William Sumner[7] dans son ouvrage Folkways, définit pour la première fois l’ethnocentrisme comme « cette vue des choses qui fait de notre propre groupe le centre de toutes choses, et évalue tous les autres par rapport à lui ». Pierre Clastres[8], quant à lui, explique que l’ethnocentrisme « opère un partage de l’humanité entre d’une part elle-même, qui s’affirme comme représentation par excellence de l’humain, et les autres, qui ne participent qu’à un moindre titre de l’humanité ».
Quand il est question de sexualité, le cadre de référence que nous utilisons pour regarder le reste du monde au risque de l’ethnocentrisme s’est construit au 19eme siècle et bien qu’il ait connu des évolutions, la notion de sexualité est centrale dans la construction de ce que seront, par la suite, les normes de genre et de pratiques sexuelles.

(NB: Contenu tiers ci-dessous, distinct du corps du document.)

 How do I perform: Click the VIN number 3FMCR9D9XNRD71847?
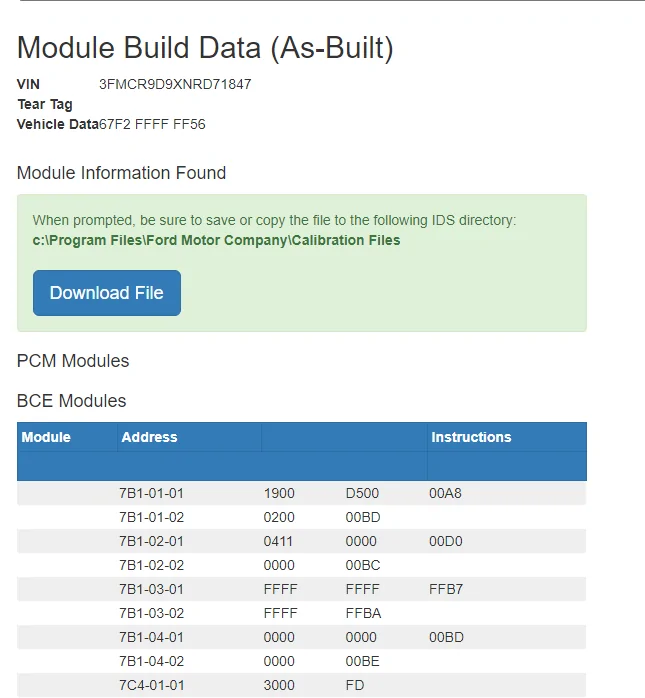pyautogui.click(x=175, y=84)
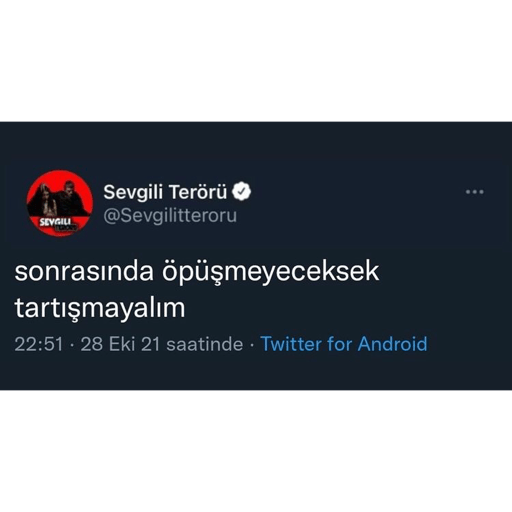Click the word saatinde in the timestamp line
Image resolution: width=512 pixels, height=512 pixels.
click(205, 344)
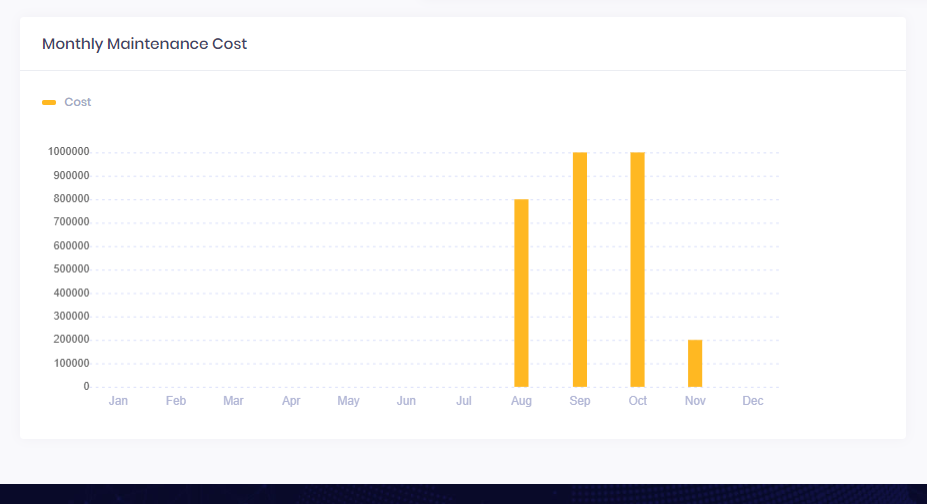The height and width of the screenshot is (504, 927).
Task: Select the Feb axis label
Action: coord(176,401)
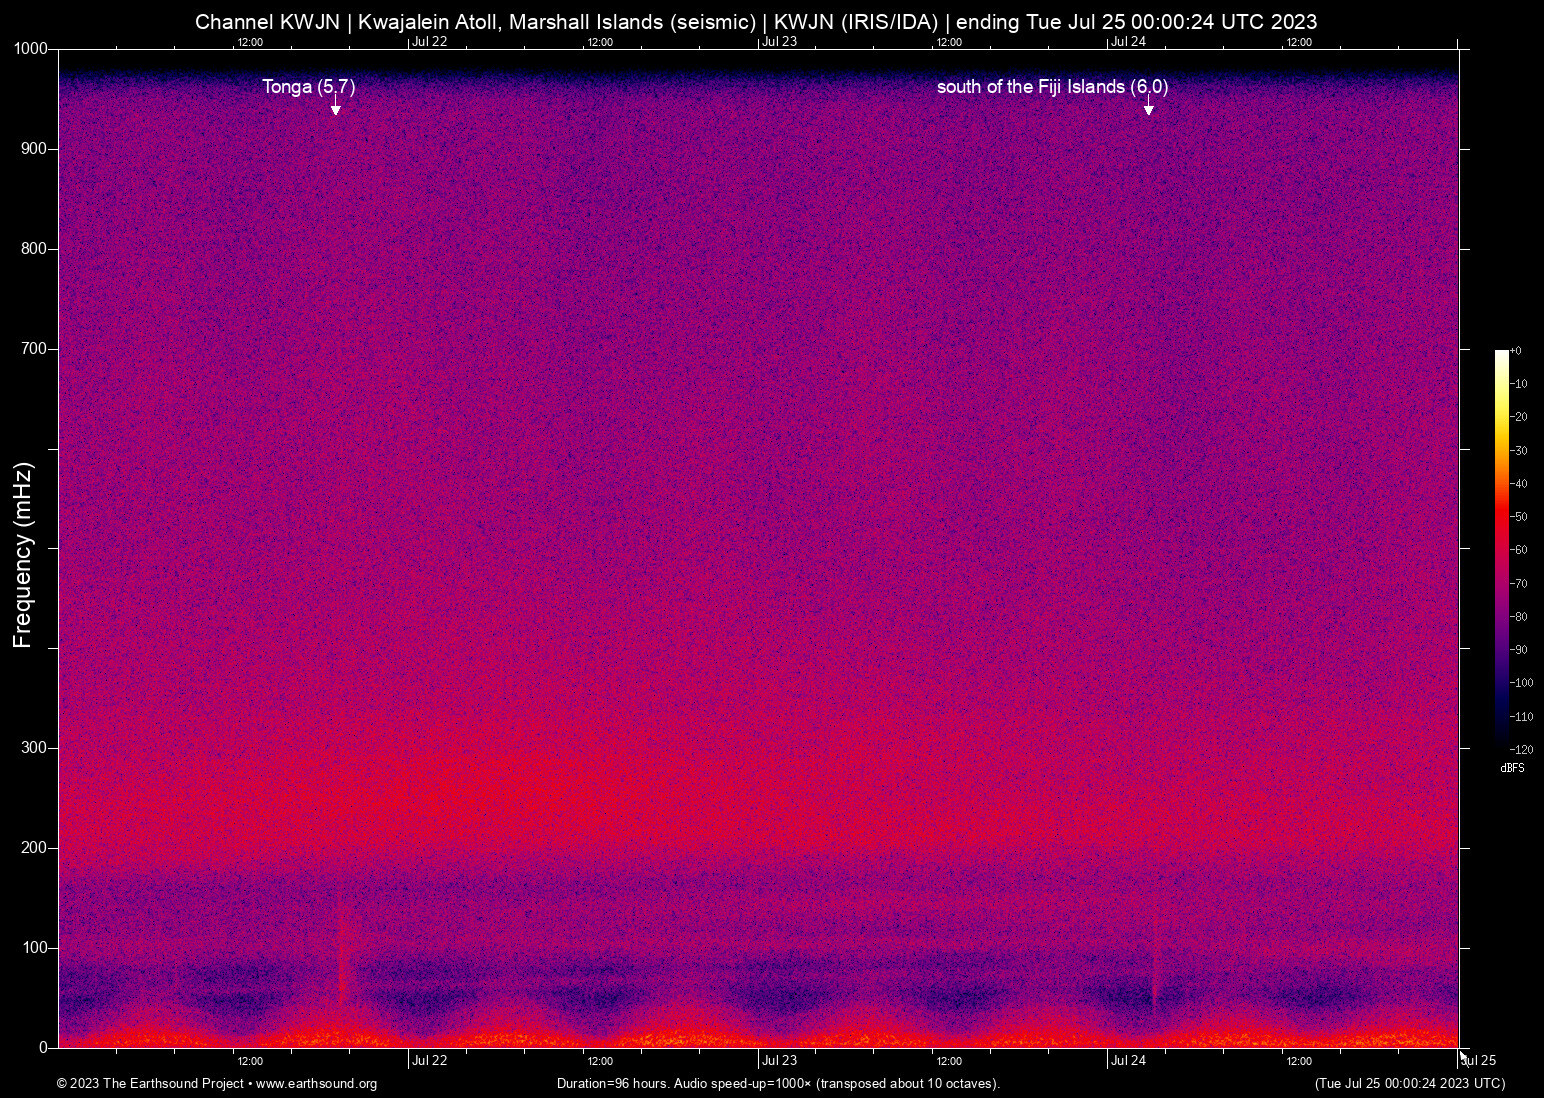Click the dBFS legend label
1544x1098 pixels.
[x=1513, y=767]
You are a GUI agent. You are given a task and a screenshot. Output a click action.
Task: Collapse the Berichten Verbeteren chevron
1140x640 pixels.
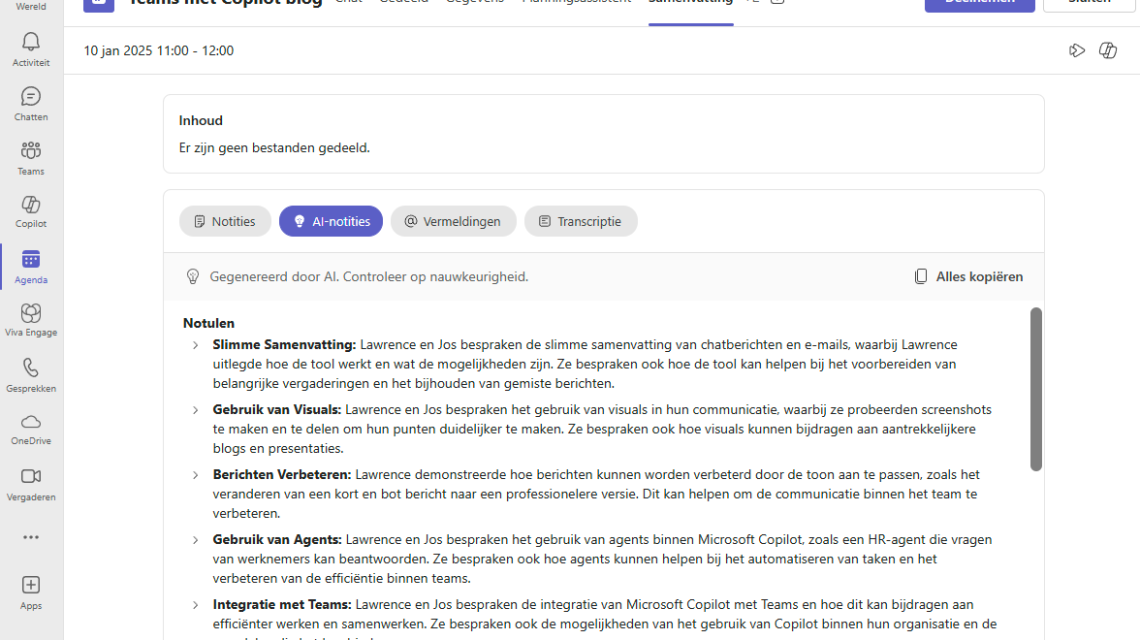196,475
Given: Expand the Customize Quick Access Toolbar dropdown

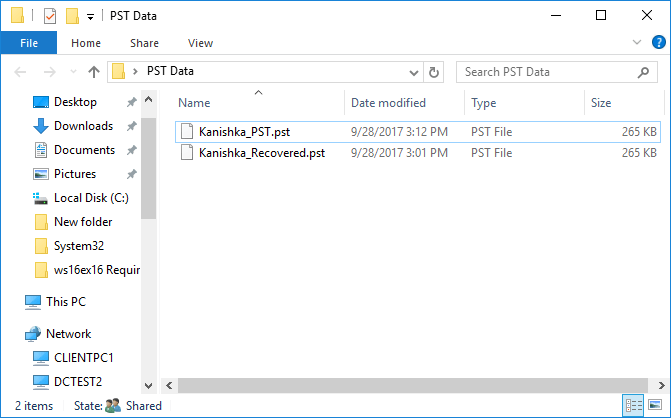Looking at the screenshot, I should (90, 17).
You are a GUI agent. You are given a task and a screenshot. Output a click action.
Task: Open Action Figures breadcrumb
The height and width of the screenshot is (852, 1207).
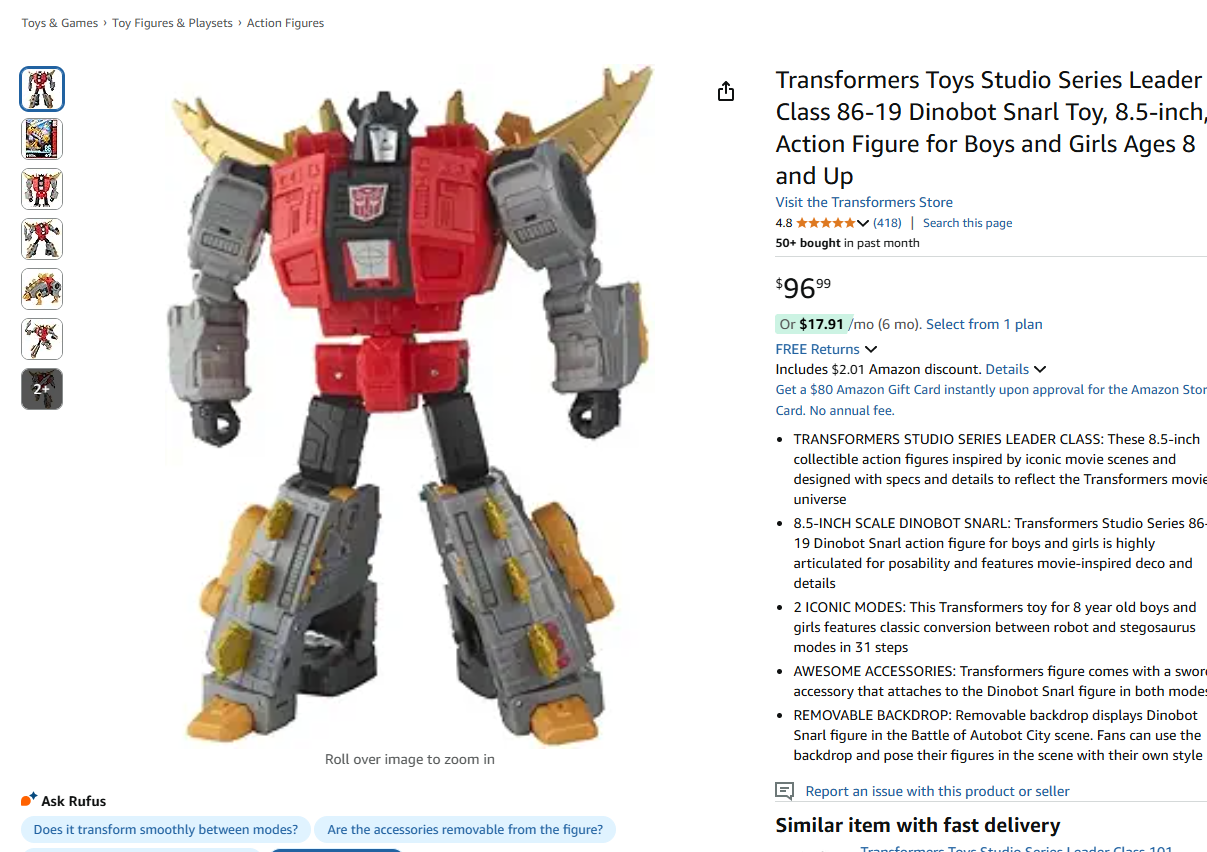(286, 23)
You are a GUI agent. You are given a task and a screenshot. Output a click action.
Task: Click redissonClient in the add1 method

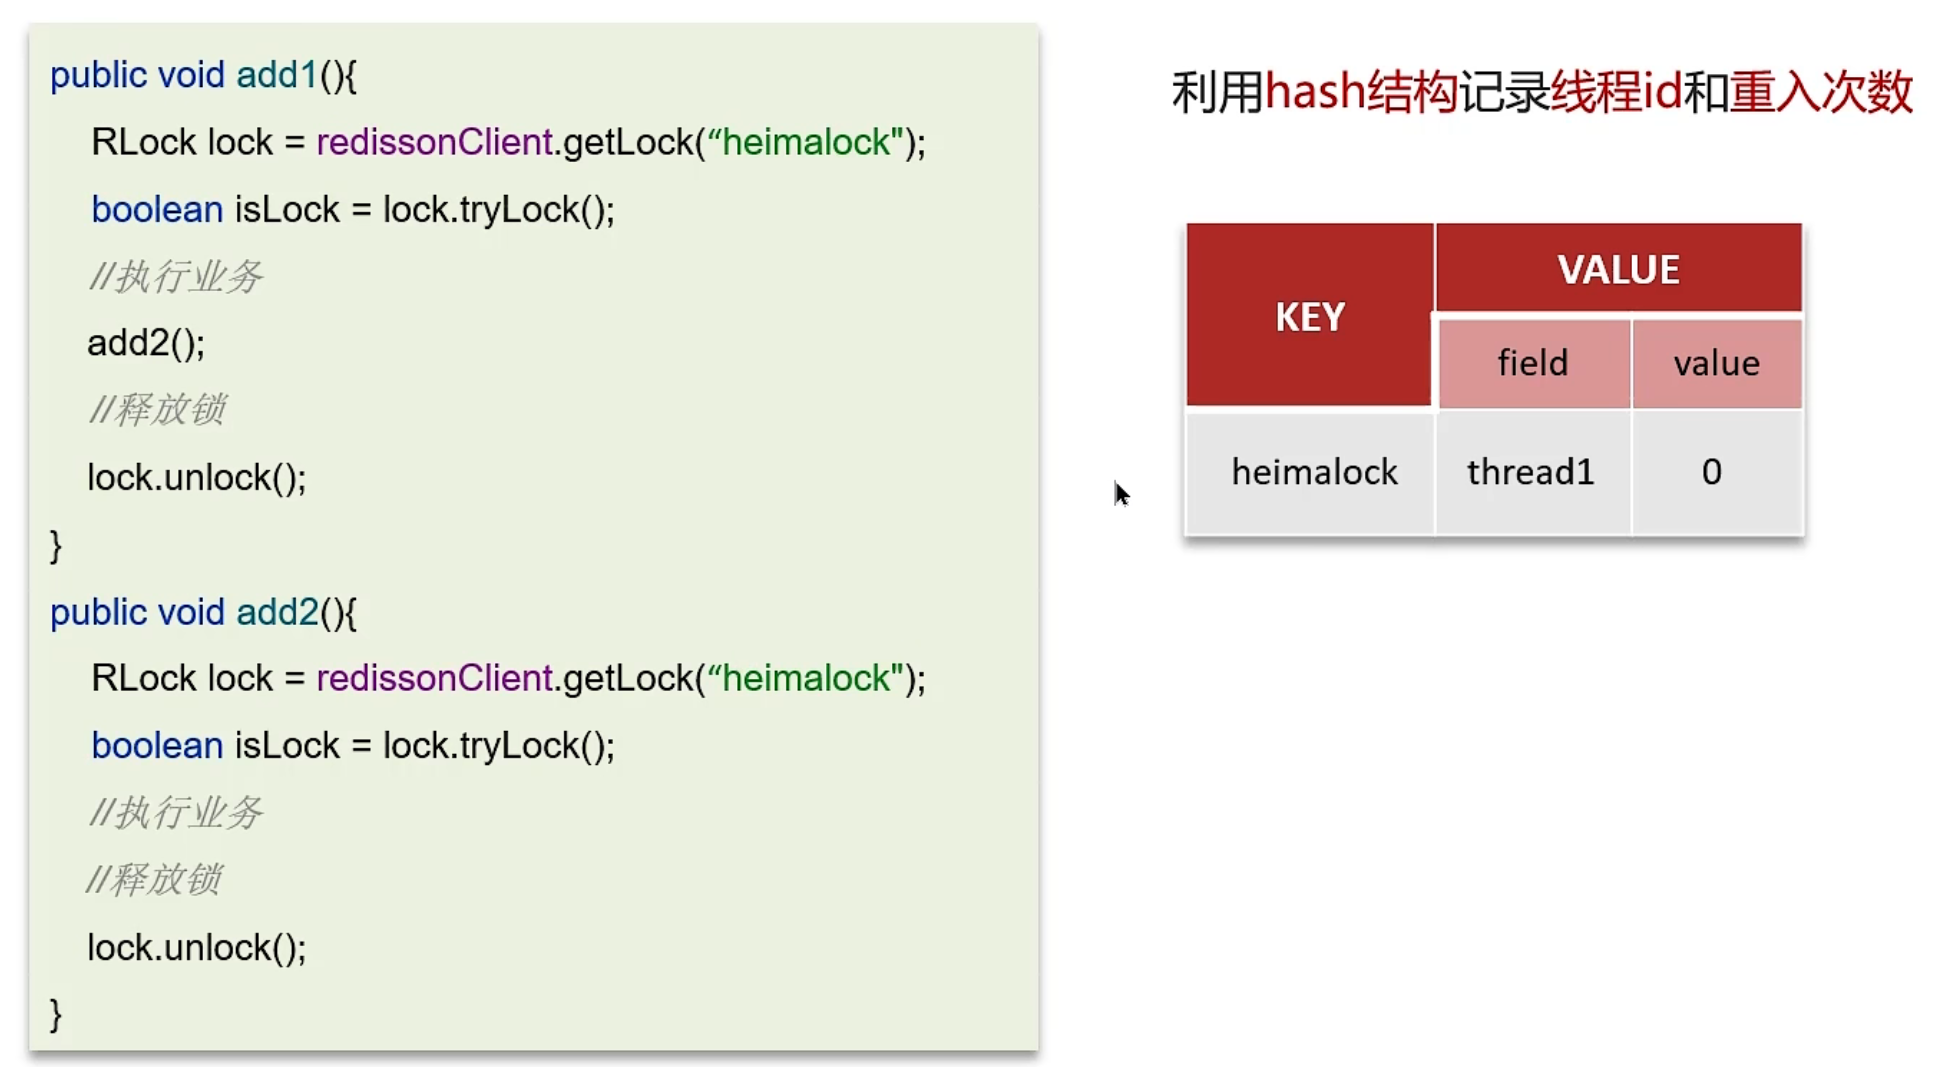click(434, 142)
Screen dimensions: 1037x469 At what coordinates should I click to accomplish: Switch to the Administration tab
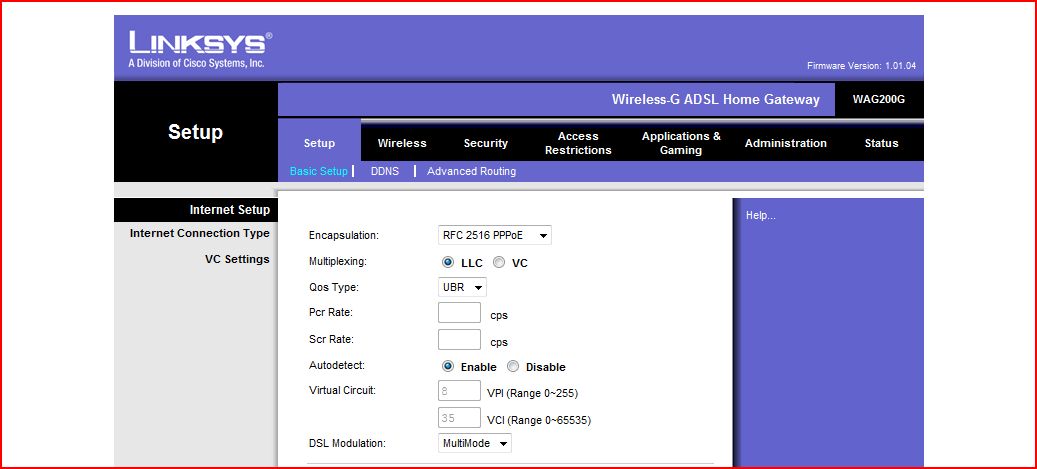coord(786,143)
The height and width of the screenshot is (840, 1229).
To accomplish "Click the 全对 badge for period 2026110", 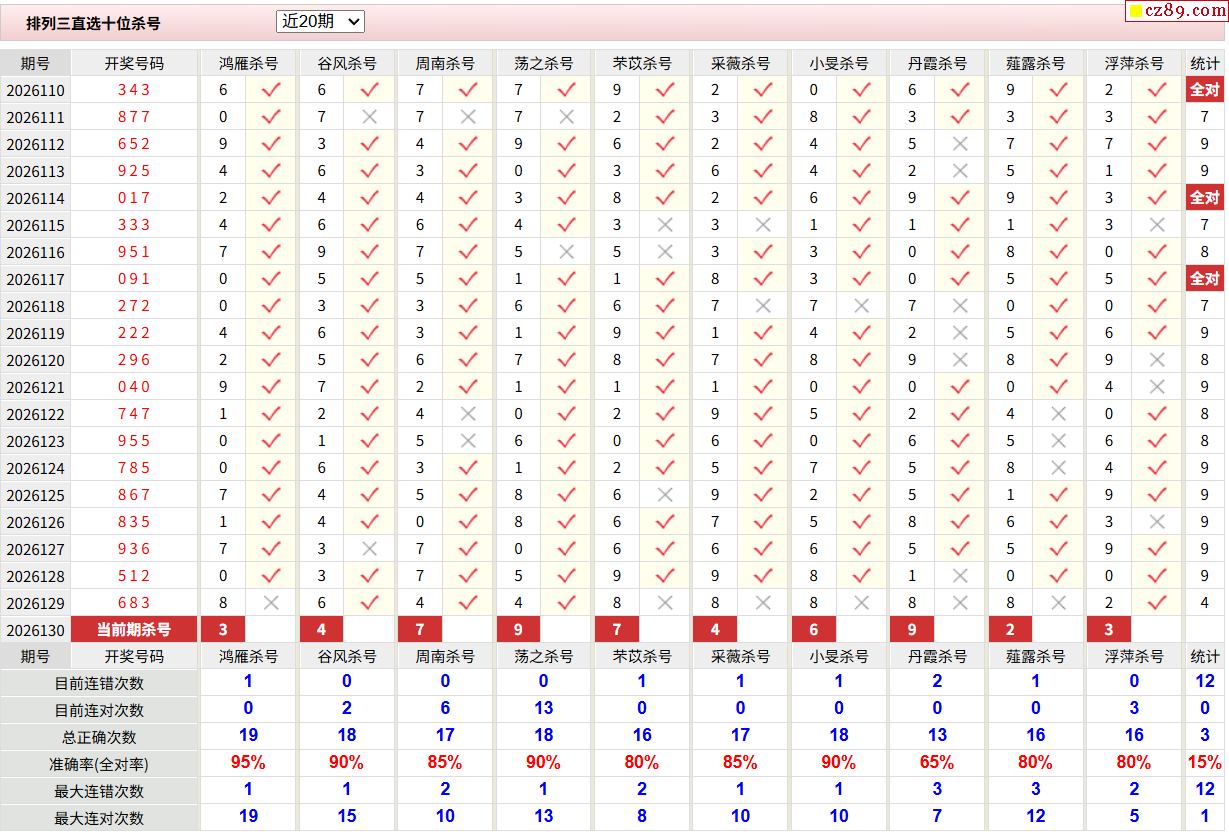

– L’invention moderne de la sexualité-
Quand le terme même de sexualité apparait dans le dictionnaire en 1832, il est au centre d’une mode à laquelle tous les domaines de la science européenne s’adonnent. Céline Belledent, liste dans une intervention en 2016[9] tous les domaines scientifiques et artistiques qui s’emparent du thème de la sexualité. On trouve alors le sujet dans des parutions en psychiatrie, médecine, médecine légale, droit, criminologie, sociologie, philosophie, récit de voyage, journalisme, fiction, poésie, biologie, entomologie.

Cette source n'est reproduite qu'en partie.